(Dataset entries)
------------------------
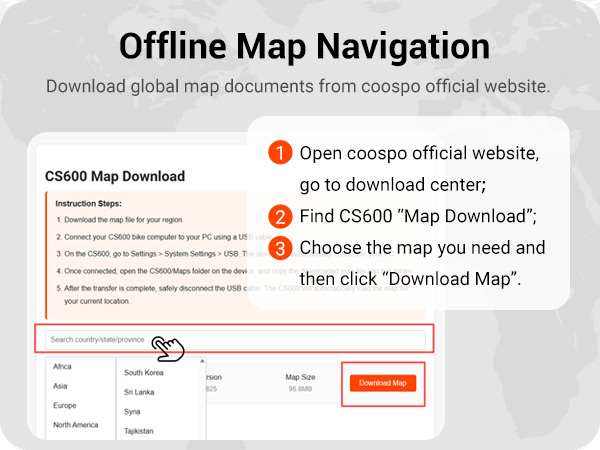Open the Europe region list
The width and height of the screenshot is (600, 450).
pyautogui.click(x=65, y=405)
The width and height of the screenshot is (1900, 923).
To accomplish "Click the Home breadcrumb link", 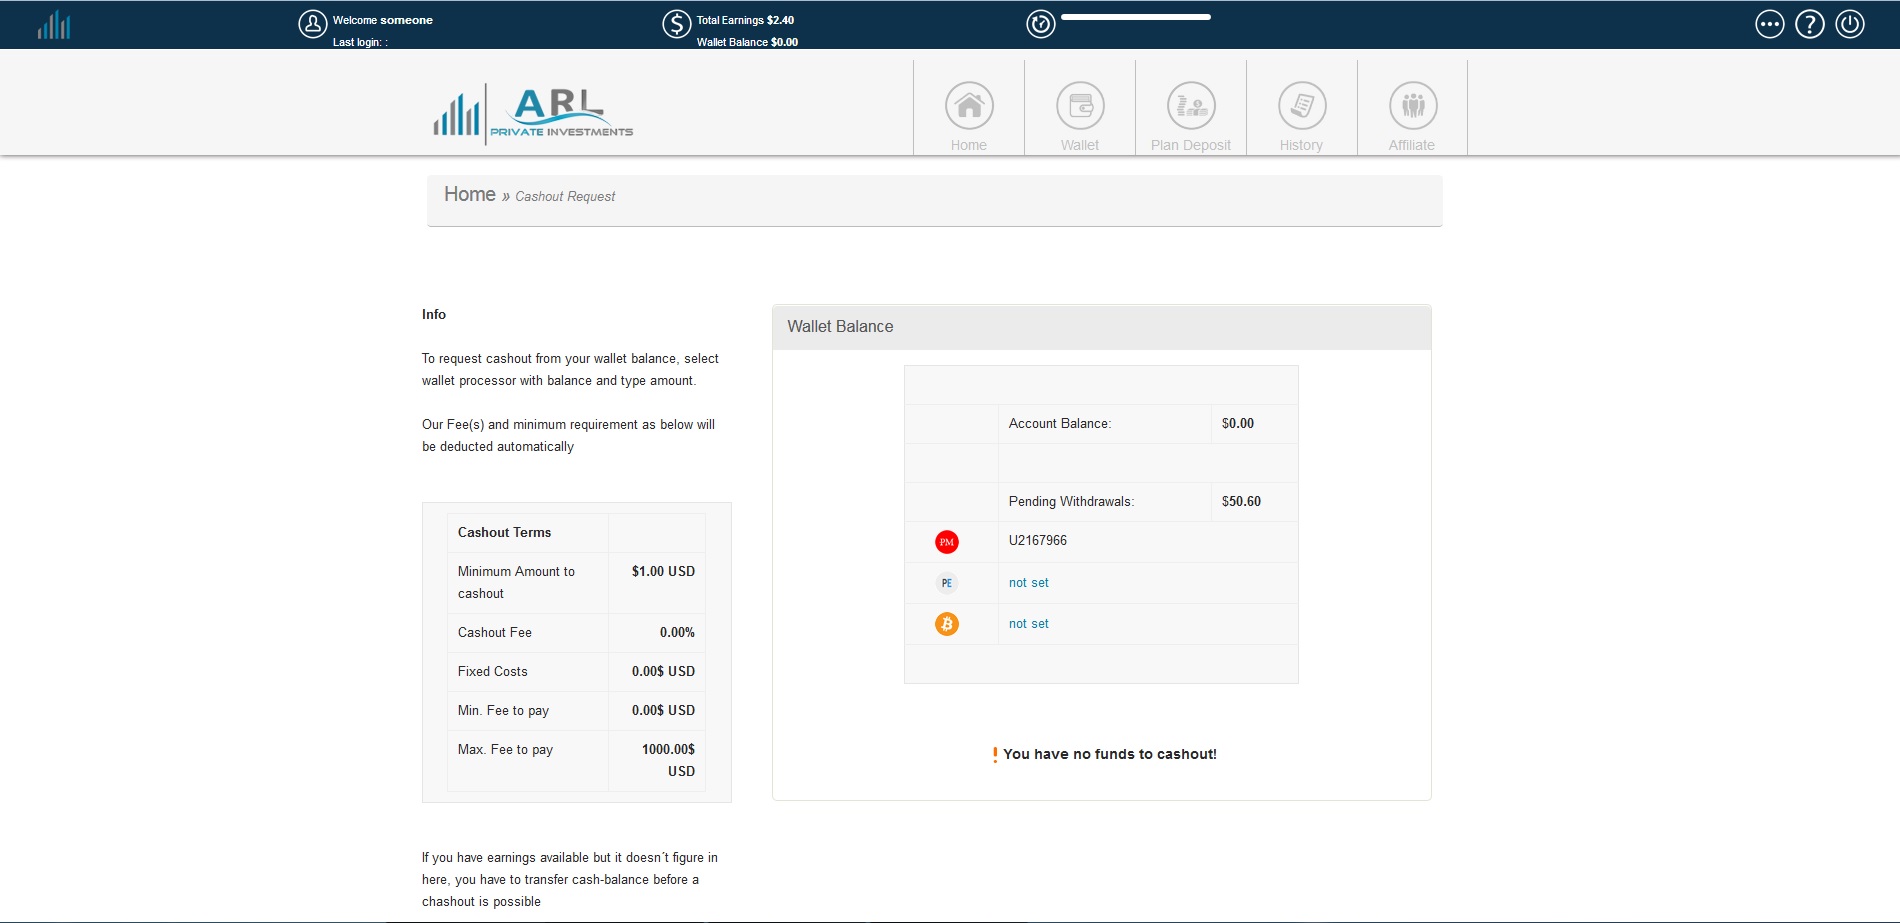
------------------------
(PROBLEM TO WORK ON) Retype the lines from the one containing "The width and height of the screenshot is (1900, 923)." down to the last line of the records, both included, exactly and nothing more. Pictures stay out.

(TASK OUTPUT)
The width and height of the screenshot is (1900, 923).
To accomplish "Click the Home breadcrumb link", 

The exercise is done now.